Clinical biopharma giant Renalys Pharma has announced that its Phase III clinical trial of sparsentan (RE-021) achieved positive topline results in Japanese patients with IgA nephropathy (IgAN), paving the way for a planned New Drug Application in Japan in 2026.
The study, which enrolled 35 Japanese patients, evaluated the percent change from baseline in the 24-hour urine protein-to-creatinine ratio (UPCR) after 36 weeks of oral sparsentan treatment. Sparsentan was well-tolerated, with a safety profile consistent with global trials and no new safety signals in Japanese patients.

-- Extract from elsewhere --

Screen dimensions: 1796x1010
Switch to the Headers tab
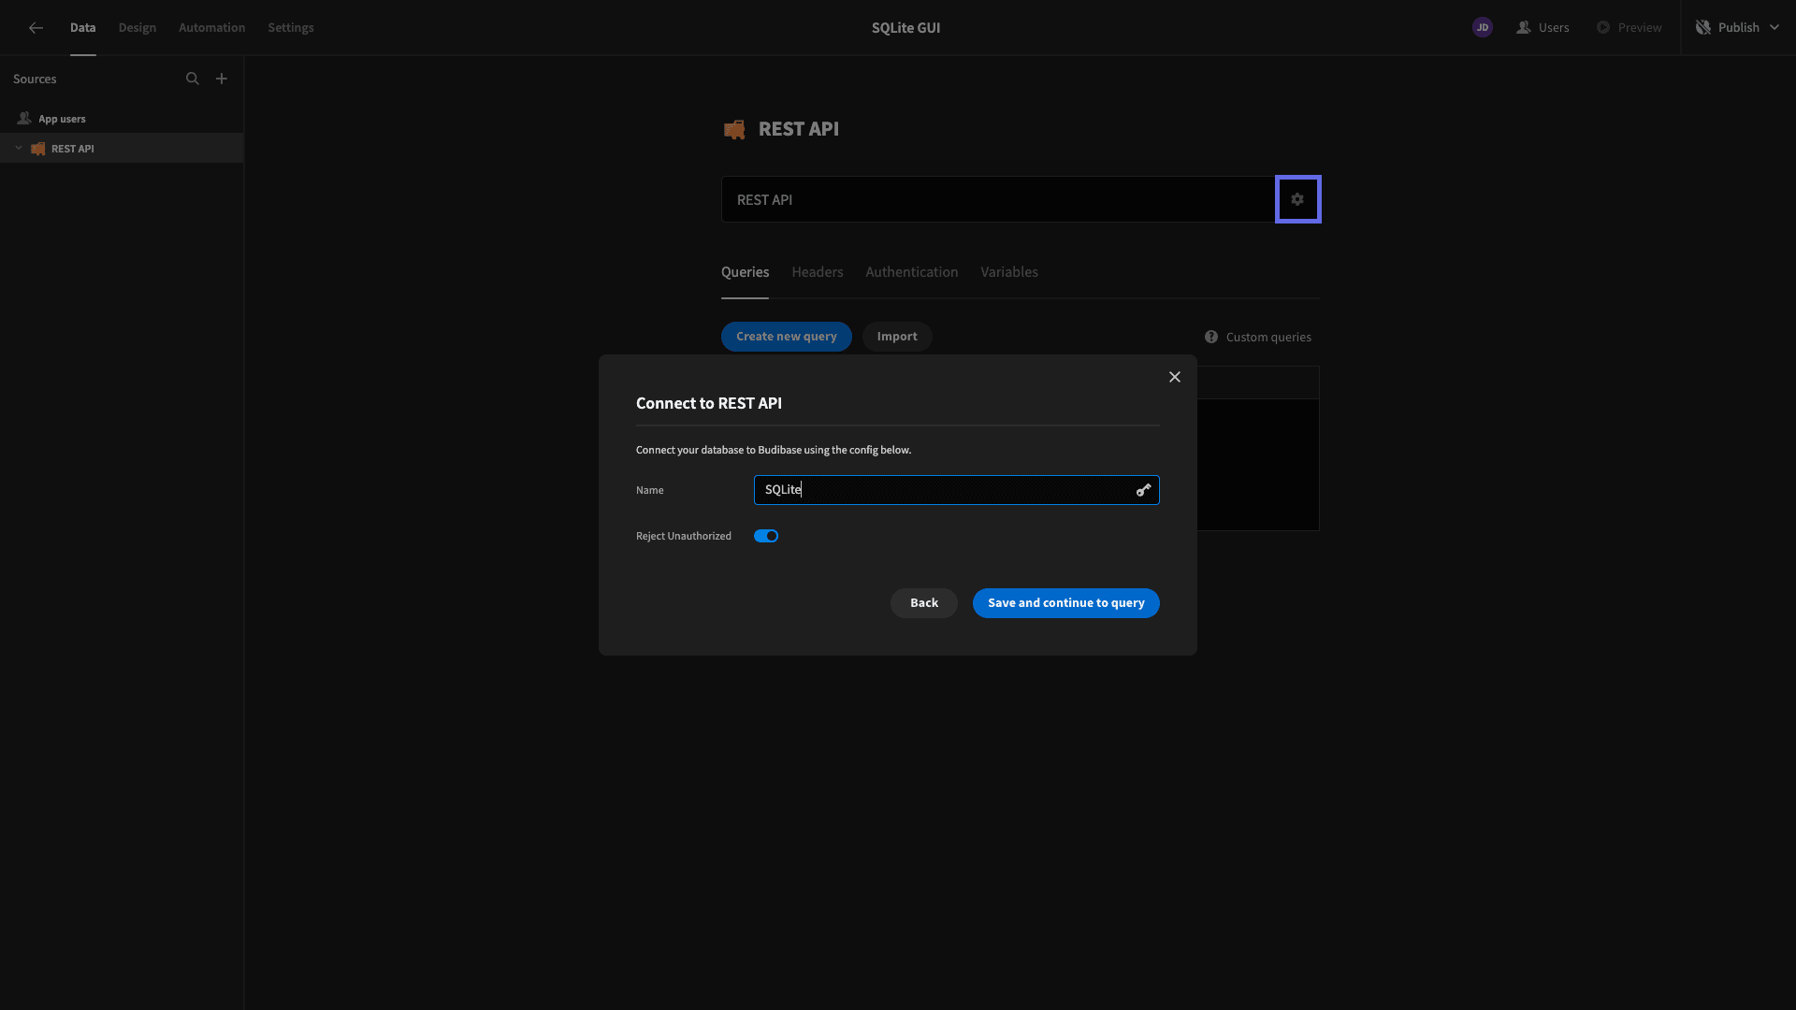817,272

BT Slingsby, Chairman, CEO, and Co-Founder of Renalys, said: "In Japan, treatment options for IgAN remain limited, and unmet medical needs are extremely high. Sparsentan has already been approved in the United States and Europe, and from the perspective of addressing the drug lag, it is imperative that we deliver this therapy to Japanese patients who need it as soon as possible."
Ryutaro Shimazaki, Chief Development Officer of Renalys, added: "This Phase III study in Japan was able to be conducted as a small-scale bridging study following extensive discussions with the PMDA, enabling the use of data from large-scale overseas clinical trials."

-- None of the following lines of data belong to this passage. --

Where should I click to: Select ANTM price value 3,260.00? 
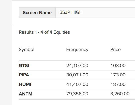coord(120,94)
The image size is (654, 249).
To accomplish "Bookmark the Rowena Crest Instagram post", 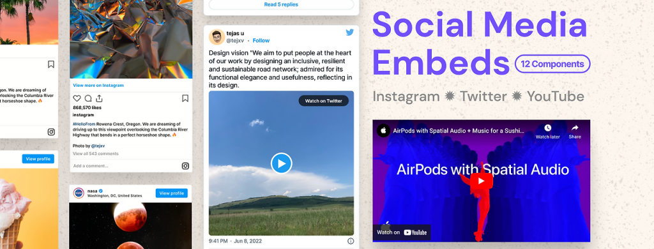I will [x=185, y=98].
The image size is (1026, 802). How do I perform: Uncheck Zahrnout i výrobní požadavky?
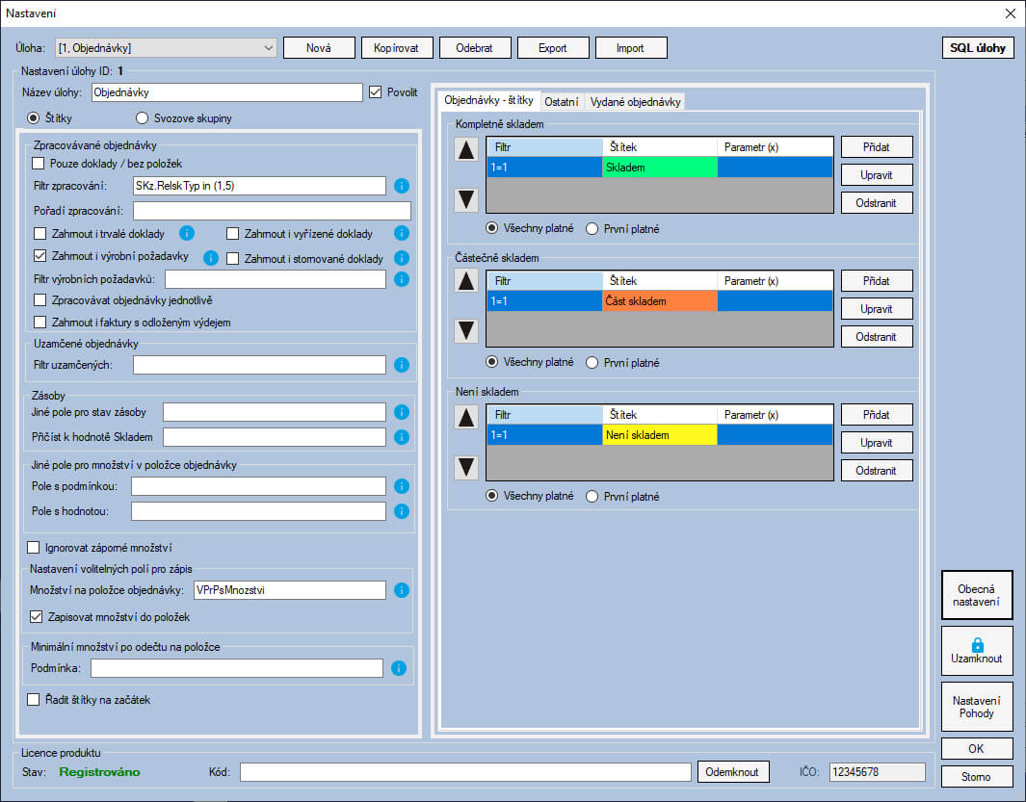click(39, 256)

"The study included both adult and pediatric patients aged 10 years and older, and strong reductions in proteinuria consistent with international trial results were observed across all age groups. We extend our deepest gratitude to the patients, investigators, and all those involved in conducting this study."

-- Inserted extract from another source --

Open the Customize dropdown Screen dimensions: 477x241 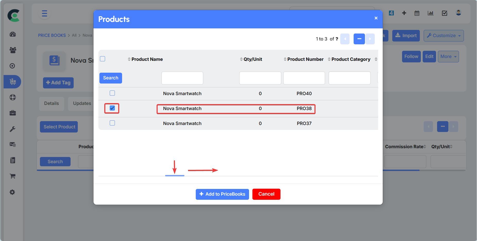tap(444, 36)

Naoki Kashihara, President of the Japan Kidney Association, noted: "For rare kidney diseases such as IgAN, progress in developing effective therapies had long been limited. It is encouraging to see accelerated drug development in this field. Sparsentan has demonstrated strong proteinuria-lowering effects and a favorable safety profile, as shown in both large global clinical trials and this clinical study in Japanese patients."
"Furthermore, sparsentan is expected to have potential not only for rare kidney diseases such as FSGS and Alport syndrome but also more broadly for chronic kidney disease (CKD), which is one of the unique advantages of this therapy. Prior to this clinical study in Japanese patients, the Japanese Society of Nephrology used its large patient database to clarify the relationship between proteinuria and renal outcomes in Japanese patients with IgAN. We will continue working with related academic societies and contribute to evaluating appropriate clinical endpoints, including in international initiatives."
Sparsentan, an oral dual endothelin and angiotensin II receptor antagonist (DEARA) developed by Travere Therapeutics, is licensed exclusively to Renalys for development and commercialization in Japan and several other Asian territories.